As a sop to the few remaining dispensing practices, they will be allowed to sell OTCs – most of which they could do already, as mentioned previously.

Interestingly again, that same paragraph, 8.71 has the utter gall to state:

“No patient would be forced to have their medicine dispensed by their practice (the choice to go elsewhere must reside with the patient”.

Unless, of course, that choice has been eliminated by the government compelling the dispensing practice to close.  In that case, the pharmacist would begin rubbing his hands at the government definition of “choice” as dispensing practices…

“will have to accept that they will need to wind down their dispensing role”.

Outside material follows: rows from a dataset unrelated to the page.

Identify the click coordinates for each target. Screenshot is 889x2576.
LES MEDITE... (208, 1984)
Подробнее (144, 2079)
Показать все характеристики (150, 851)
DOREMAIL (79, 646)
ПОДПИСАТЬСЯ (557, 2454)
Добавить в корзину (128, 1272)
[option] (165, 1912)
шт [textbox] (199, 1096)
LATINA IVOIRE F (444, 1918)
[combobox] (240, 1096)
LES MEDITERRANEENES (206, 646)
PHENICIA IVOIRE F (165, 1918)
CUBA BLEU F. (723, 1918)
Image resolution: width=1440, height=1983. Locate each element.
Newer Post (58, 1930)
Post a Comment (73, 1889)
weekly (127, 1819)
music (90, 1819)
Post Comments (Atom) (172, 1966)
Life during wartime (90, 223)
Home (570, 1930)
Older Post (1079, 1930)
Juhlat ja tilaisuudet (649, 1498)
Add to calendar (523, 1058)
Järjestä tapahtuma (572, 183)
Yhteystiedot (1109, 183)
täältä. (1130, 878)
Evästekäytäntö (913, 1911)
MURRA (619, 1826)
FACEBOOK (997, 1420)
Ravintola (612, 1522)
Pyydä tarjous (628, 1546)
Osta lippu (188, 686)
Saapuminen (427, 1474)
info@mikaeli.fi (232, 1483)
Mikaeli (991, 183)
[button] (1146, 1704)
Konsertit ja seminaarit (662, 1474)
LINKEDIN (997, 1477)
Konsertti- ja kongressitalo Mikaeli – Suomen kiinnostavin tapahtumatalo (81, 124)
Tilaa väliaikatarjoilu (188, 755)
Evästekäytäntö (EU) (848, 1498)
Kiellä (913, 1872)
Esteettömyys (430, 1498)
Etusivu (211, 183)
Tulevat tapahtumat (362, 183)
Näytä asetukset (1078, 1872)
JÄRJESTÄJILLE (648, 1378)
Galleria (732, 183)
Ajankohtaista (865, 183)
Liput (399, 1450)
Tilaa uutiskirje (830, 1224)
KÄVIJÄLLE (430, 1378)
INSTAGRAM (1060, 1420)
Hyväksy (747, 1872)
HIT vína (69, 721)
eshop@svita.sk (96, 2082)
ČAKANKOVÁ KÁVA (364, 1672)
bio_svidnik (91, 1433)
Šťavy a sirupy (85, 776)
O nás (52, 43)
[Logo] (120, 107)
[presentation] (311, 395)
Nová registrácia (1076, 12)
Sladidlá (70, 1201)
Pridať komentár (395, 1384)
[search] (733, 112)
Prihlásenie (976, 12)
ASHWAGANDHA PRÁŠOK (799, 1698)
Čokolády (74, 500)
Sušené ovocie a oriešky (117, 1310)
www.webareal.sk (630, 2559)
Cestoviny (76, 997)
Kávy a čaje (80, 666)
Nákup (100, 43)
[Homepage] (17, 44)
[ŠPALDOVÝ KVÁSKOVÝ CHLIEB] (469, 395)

No mention here about compensation, by the way.   If the government compensates doctors this time, it will be the first.   Back in the ‘90s there was a compensation scheme where doctors paid into a fund to compensate chemists when a dispensing practice opened and chemists did vice versa.  It collapsed when the chemists refused to compensate all the dispensing practices they poached.

These, then, are the proposals for dispensing practice in this fifth-rate, extremely biased, ill-researched but perfectly up-to-standard for this government, White paper.

If you are a dispensing practice with either scope for a poaching chemist or already have one in your town/village.  Think very seriously about opening your own – NOW!